In all, the meeting underlined the importance of discussing the concepts of air and climate across different fields of history as well as across different disciplines. It explored the different layers of the materiality of air, from local to global climate management. On the one hand, there was discussion of the "small-scale" of atmosphere technical management including the distinction of the domestic sphere and indoor/outdoor spaces; while on the other hand there was also a focus on the long-term legacies and shifts in dealing with air in the  management of global resources (such as forests), economic growth and colonial expansion. Territorialisation also emerged as a crucial issue.
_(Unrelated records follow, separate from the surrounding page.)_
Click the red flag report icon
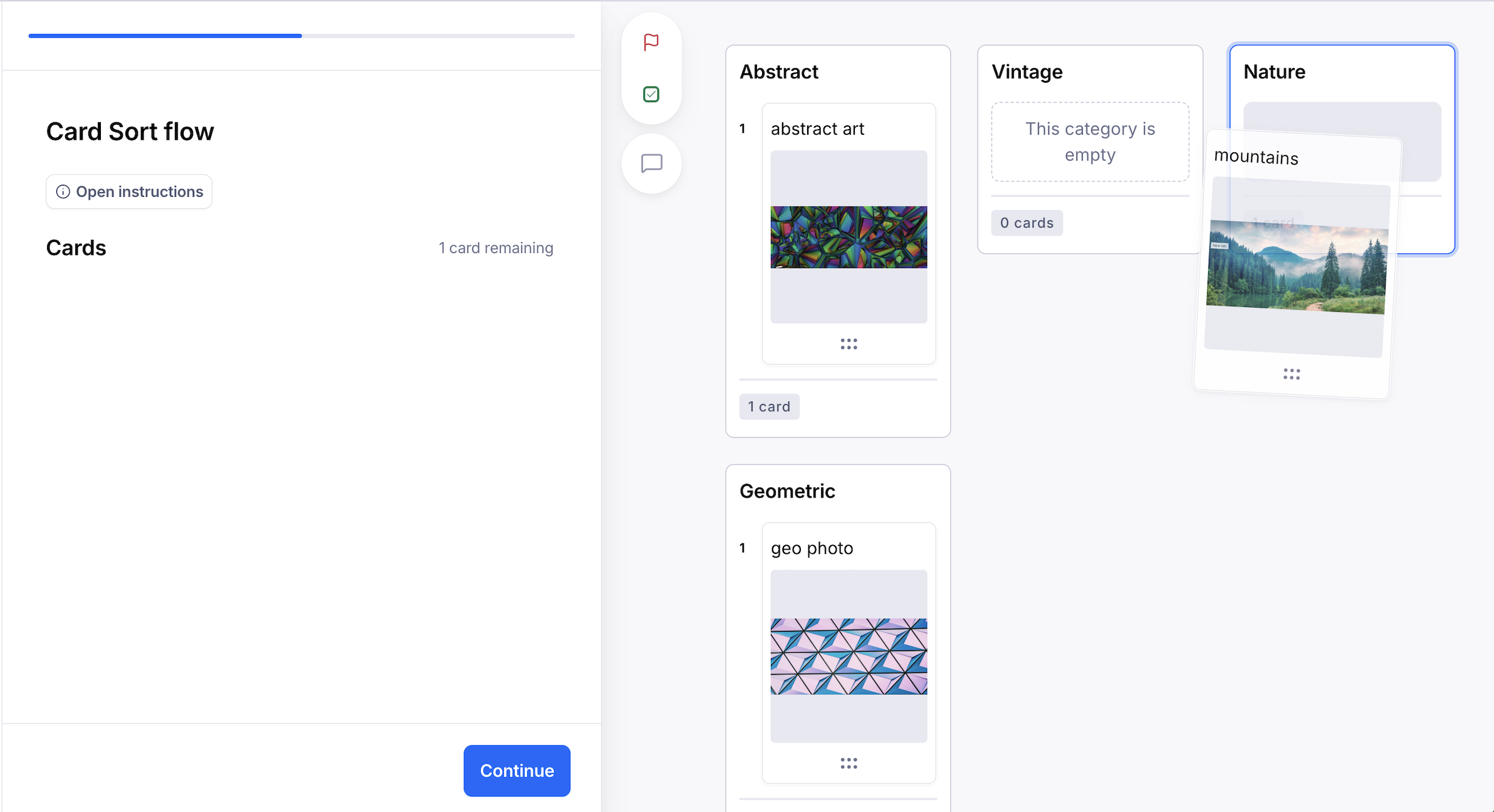The image size is (1494, 812). coord(651,42)
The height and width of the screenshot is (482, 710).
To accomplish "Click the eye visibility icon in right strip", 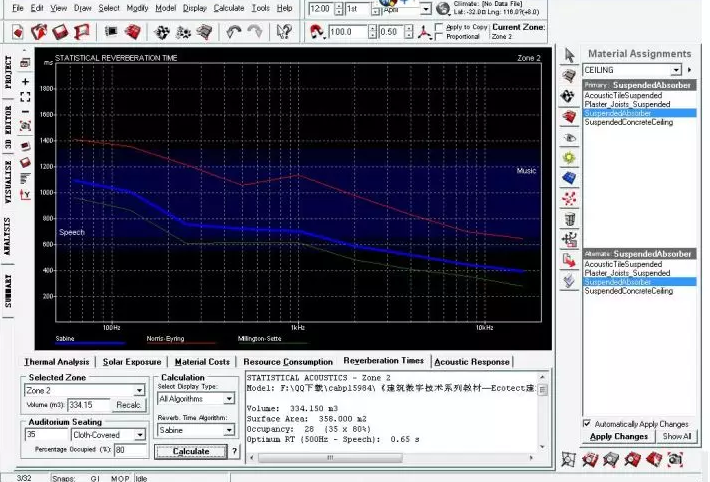I will point(570,138).
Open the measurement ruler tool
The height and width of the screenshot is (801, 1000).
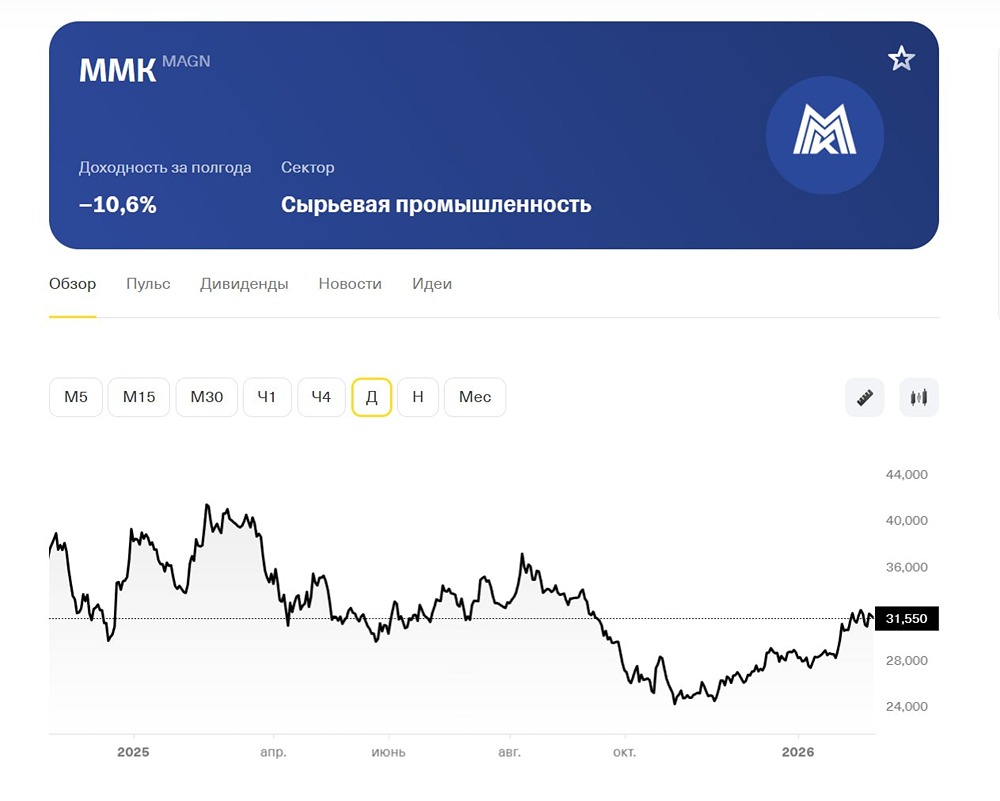click(864, 397)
Speaking of airs in the plural seemed to reflect the fact air has long been locally defined (such as waters or winds) through its locality and peculiarity.

What ultimately emerged from these interfiled and interdisciplinary discussions was the importance of treating air and climate as historically contingent concepts - that is, as concepts that have changed meaning over time and place. Reflection on how the categories of air and climate have changed in different times and places will help researchers reflect on the assumptions embedded in these categories today. Such reflection is particularly timely given the current context of air management associated with covid-19 and the climate management linked to the current era of anthropogenic climate change.